**Passage fourni:**
- - - - -

Du maire de Paris (de droite) impliqué, via son épouse, dans des détournements d'argent public et qui se cramponne à sa place, au ministre des Finances (de
« gauche ») qui démissionne avant de risquer de faire couler Jospin, les hommes politiques baignent, décidément, dans un argent sinon sale, du moins pas
vraiment propre.
Dominique Strauss-Kahn, celui-là même qui est chargé, à coups d'allégements fiscaux, de montrer au grand patronat que le gouvernement de gauche ne lui veut que du
bien, qu'il soit reconnu coupable ou non, a quand même perçu quelque soixante millions de centimes pour avoir conseillé la Mutuelle nationale des étudiants de France
pour l'entrée de la Compagnie générale des eaux (aujourd'hui Vivendi) dans le holding regroupant l'essentiel des filiales de la MNEF (qui ne s'occupait
manifestement pas que des problèmes de santé des étudiants).

- - - - -

**Consigne A:**
Recopiez fidèlement la partie du passage fourni qui commence par les mots contenant « Dominique Strauss-Kahn, celui-là » et s'achève sur « santé des étudiants). ».
**Consigne B:**
D'après le passage fourni, quel est aujourd'hui le nom de la Compagnie générale des eaux ?

- - - - -

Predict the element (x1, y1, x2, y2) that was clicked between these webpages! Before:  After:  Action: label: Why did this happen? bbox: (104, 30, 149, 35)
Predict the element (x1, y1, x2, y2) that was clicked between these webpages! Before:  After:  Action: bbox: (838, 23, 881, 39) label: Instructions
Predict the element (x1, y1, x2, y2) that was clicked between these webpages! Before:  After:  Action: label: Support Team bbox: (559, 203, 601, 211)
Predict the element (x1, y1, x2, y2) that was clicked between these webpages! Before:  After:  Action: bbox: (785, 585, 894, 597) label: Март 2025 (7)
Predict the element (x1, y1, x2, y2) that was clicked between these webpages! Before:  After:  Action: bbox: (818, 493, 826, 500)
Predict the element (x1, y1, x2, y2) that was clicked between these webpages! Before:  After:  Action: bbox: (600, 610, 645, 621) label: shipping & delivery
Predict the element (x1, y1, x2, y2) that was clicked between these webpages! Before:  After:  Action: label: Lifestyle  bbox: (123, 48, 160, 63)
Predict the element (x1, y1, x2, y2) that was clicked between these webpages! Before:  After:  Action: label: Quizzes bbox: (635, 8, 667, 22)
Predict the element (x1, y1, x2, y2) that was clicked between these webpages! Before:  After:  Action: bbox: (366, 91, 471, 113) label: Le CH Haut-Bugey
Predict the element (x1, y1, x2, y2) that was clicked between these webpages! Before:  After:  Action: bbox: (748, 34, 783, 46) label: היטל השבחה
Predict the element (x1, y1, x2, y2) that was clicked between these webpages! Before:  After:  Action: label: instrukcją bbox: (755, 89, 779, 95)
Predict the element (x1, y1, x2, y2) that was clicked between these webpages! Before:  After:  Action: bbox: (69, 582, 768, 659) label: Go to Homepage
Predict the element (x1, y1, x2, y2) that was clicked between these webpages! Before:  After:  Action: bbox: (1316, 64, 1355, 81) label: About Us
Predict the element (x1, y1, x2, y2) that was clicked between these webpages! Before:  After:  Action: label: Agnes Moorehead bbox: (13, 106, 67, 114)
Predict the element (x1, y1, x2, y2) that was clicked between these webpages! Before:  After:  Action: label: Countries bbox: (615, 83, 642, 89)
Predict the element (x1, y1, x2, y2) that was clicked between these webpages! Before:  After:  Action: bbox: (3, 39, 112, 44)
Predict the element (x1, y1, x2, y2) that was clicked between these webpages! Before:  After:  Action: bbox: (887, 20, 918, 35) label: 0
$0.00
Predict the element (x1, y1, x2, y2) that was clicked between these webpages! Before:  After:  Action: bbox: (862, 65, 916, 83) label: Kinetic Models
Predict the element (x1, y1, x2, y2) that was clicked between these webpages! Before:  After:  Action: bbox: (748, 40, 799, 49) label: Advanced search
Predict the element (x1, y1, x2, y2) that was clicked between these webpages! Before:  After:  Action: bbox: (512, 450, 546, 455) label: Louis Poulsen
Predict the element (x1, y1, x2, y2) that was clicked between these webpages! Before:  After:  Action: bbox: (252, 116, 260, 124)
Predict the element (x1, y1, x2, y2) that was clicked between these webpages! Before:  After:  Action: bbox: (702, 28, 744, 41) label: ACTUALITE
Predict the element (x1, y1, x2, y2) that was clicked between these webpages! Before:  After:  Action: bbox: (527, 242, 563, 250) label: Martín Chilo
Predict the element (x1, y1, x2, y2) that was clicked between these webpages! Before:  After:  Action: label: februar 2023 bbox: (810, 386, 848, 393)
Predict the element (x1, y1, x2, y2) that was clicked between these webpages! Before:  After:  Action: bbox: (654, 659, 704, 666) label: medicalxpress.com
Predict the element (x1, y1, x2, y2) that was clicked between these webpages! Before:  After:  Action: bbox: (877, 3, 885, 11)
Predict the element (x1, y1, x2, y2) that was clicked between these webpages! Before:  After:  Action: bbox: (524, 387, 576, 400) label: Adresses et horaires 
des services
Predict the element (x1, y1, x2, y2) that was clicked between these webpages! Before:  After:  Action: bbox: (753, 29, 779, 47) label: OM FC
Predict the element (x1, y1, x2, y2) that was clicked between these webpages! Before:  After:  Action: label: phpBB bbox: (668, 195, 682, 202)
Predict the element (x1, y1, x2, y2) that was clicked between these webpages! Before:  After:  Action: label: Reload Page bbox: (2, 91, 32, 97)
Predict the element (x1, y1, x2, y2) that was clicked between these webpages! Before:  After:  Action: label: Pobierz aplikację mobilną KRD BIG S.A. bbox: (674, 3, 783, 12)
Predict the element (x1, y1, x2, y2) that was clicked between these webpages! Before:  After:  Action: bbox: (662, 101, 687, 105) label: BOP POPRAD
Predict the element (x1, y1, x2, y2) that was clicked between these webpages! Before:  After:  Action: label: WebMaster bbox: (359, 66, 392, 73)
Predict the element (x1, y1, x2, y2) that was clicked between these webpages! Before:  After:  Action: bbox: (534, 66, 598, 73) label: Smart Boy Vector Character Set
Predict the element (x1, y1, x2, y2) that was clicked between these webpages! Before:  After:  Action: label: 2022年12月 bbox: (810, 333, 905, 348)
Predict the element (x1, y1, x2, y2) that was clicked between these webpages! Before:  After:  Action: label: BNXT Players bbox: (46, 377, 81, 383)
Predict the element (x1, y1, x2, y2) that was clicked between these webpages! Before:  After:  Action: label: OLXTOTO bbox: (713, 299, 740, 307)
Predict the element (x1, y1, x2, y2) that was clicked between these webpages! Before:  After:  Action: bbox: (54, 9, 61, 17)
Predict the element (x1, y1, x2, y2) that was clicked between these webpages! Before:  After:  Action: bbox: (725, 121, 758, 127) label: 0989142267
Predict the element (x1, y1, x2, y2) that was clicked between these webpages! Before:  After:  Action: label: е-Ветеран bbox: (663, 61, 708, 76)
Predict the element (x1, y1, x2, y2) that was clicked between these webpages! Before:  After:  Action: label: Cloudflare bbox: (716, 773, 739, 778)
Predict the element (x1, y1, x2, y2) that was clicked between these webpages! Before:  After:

- - - - -

**Réponse A:**
Dominique Strauss-Kahn, celui-là même qui est chargé, à coups d'allégements fiscaux, de montrer au grand patronat que le gouvernement de gauche ne lui veut que du
bien, qu'il soit reconnu coupable ou non, a quand même perçu quelque soixante millions de centimes pour avoir conseillé la Mutuelle nationale des étudiants de France
pour l'entrée de la Compagnie générale des eaux (aujourd'hui Vivendi) dans le holding regroupant l'essentiel des filiales de la MNEF (qui ne s'occupait
manifestement pas que des problèmes de santé des étudiants).

**Réponse B:**
Vivendi.